> [Excerto do documento]:
____
Pouco depois, também as estrelas-do-mar nos tanques do aquário estavam afectadas e a veterinária isolou as mais doentes. Para encontrar uma solução, pediu ajuda a Gregory Lewbart, autor do manual Invertebrate Medicine, que tem um só parágrafo sobre como tratar estrelas-do-mar e outros equinodermes como elas. E a resposta dele foi: “Lamento.”
Em Portugal, não há registo do problema, onde quer no Continente quer nos Açores e na Madeira vivem dezenas de espécies de estrelas-do-mar (nos Açores, a nível costeiro, existem cerca de 12). “Há espécies que se encontram tanto no Continente como nas ilhas e outras que se encontram só nas ilhas ou só no Continente”, diz Joana Micael.
“Seria fundamental que decorressem monitorizações específicas [em Portugal], nomeadamente com a colaboração das empresas de mergulho, que poderiam enviar os seus registos fotográficos de indivíduos potencialmente afectados para cientistas, para que estes possam intervir de forma antecipada e tentar contribuir para a solução de um problema mundial”, defende a investigadora.
Na Austrália, o abate
Enquanto na América do Norte as estrelas-do-mar estão a morrer e ninguém sabe porquê, na Austrália a sua morte é propositada. Nos últimos dois anos, o Governo australiano supervisionou o abate de 250.000 coroas-de-espinhos (Acanthaster planci), uma estrela-do-mar nativa da Austrália, anunciou o ministro do Ambiente Greg Hunt em Abril, segundo noticiou a revista Nature.
Após um período de relativa raridade, a coroa-de-espinhos pode ter um aumento populacional abrupto, considerado uma das grandes ameaças da Grande Barreira de Coral, uma faixa de corais com cerca de 2300 quilómetros de comprimento, entre o Nordeste da Austrália e Papuásia-Nova Guiné. Este abate faz parte do plano australiano de gestão sustentável da Grande Barreira até 2050.
“Nas últimas décadas, as coroas-de-espinhos foram responsáveis por 42% das perdas de corais na Grande Barreira de Coral”, disse Greg Hunt, citado em Abril pelo jornal The Sydney Morning Herald.
“Estes aumentos populacionais podem originar uma mortalidade maciça dos corais”, refere ainda Joana Micael, acrescentando que esse fenómeno contribuiu para destruir a estrutura complexa dos recifes.
Para controlar essa explosão, cientistas da Universidade James Cook, em Cairns, na Austrália, desenvolveram um método de abate: as coroas-de-espinhos são apanhadas por mergulhadores, que lhes aplicam uma injecção letal, provocando uma reacção alérgica e a morte em 24 horas.
Mas o problema na Austrália também inclui outra espécie, a estrela-do-pacífico-norte (Asterias amurensis). Introduzida acidentalmente na Tasmânia, na década de 1980, tornou-se um predador dominante de invertebrados no estuário de Derwent. Para minimizar a situação, milhares de estrelas desta espécie têm sido removidas das zonas costeiras. “Devido ao seu comportamento alimentar voraz, é uma espécie que provoca constantemente impactos negativos na aquacultura de espécies de bivalves”, explica Joana Micael.
____
> [Material extraído]:
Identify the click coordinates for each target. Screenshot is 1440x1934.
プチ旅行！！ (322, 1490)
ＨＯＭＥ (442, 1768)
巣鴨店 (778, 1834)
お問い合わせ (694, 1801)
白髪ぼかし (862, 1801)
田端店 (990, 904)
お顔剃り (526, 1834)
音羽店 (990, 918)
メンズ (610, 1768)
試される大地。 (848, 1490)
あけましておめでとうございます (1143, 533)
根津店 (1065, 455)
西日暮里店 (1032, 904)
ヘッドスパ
____
> [Enunciado da tarefa]:
Verta para inglês esta frase do excerto sobre as estrelas-do-mar: "Nos últimos dois anos, o Governo australiano supervisionou o abate de 250.000 coroas-de-espinhos (Acanthaster planci), uma estrela-do-mar nativa da Austrália, anunciou o ministro do Ambiente Greg Hunt em Abril, segundo noticiou a revista Nature."

> [A sua resolução]:
Over the past two years, the Australian government has overseen the culling of 250,000 crown-of-thorns starfish (Acanthaster planci), a starfish native to Australia, Environment Minister Greg Hunt announced in April, as reported by the journal Nature.